In order to learn how to find out if your dog is dehydrated, check out the last section of this article.
Most dogs that have a minor bout of sickness and/or diarrhoea will be able to at least keep water down, and if after a few hours your dog cannot manage this, you will need to see the vet.
One of the best ways of stopping a bout of sickness or diarrhoea is by starving your dog for half a day or a day in order to give their stomach the chance to settle down before anything else is added to it. However, your dog should still be able to drink water during this time.
Your dog may like to lap a little water after a bout of vomiting, but if they bring this back up, take water away for a couple of hours to allow their stomachs a chance to calm down. After a couple of hours, offer your dog a shallow dish of fresh, clean water that is not too cold, and allow them to take a few sips, but not to drink an excessive amount.
If, after a quarter of an hour, your dog has not vomited again, repeat the process, and continue to do so every fifteen minutes until your dog has had enough. Then, water can be left down for them to drink freely.

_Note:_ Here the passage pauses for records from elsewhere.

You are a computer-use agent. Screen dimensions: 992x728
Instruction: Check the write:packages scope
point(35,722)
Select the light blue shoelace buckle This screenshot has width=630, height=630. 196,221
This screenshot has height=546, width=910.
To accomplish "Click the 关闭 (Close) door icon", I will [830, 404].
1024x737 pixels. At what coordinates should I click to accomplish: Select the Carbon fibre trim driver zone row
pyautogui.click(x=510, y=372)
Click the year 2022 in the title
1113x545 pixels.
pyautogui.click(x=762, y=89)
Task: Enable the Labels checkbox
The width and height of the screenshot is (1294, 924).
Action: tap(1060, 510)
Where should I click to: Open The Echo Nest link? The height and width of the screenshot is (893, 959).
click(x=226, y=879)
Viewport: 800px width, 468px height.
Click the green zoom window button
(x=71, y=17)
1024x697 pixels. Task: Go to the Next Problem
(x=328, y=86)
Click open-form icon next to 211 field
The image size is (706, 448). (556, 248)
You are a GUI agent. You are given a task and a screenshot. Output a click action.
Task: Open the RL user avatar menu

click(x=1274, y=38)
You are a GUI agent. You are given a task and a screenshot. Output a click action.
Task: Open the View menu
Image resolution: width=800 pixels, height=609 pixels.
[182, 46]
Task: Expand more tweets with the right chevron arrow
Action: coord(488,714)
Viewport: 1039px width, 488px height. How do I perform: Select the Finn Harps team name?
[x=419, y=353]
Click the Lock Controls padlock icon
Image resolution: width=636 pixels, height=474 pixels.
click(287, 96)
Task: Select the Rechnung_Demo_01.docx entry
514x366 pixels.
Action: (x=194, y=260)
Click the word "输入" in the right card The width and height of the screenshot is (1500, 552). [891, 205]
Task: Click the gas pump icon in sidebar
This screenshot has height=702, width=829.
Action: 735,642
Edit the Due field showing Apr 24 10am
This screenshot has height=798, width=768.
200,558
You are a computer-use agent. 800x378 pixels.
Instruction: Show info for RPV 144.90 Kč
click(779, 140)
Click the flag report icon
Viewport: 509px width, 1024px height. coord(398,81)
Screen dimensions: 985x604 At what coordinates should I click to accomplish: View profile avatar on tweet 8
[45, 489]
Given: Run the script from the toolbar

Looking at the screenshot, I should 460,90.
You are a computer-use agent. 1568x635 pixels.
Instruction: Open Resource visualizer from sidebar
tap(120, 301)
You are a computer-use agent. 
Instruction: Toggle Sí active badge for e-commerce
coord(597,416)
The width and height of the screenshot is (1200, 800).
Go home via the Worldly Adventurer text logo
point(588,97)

If your dog is then able to keep water down reliably, you will need to look at trying to replenish some of the electrolytes that your dog’s body will have lost with their vomiting and diarrhoea. You can do this by providing an electrolyte supplement in their water, or by offering them some plain, thin chicken broth that is low in salt and does not contain any garlic, onion or other flavours or added ingredients.
A dog that is fasting due to vomiting or diarrhoea may be able to lap chicken broth instead of eating food, which will help to keep them hydrated and rebalance their electrolytes. However, if even broth seems to be coming right back out, go back to water fasting for up to 24 hours.
Once your dog has gone for 12 hours without vomiting or diarrhoea, you should be able to reintroduce them to food, slowly and carefully, ensuring that they do not eat too much, or anything likely to set them off again. A plain bland diet designed for sick dogs can be bought from most veterinary practices, such as tins or bags of a recovery food called Hills I/D.
Start by offering just a spoonful of food to your dog, waiting half an hour, and then trying another. Gradually increase the amount of food that you offer, watching for problems, and if your dog copes fine, they should be able to return to normal feeding the following day.
Remember that if you cannot keep your dog hydrated, or if their bout of vomiting or diarrhoea continues for more than 24 hours, they will need to see the vet.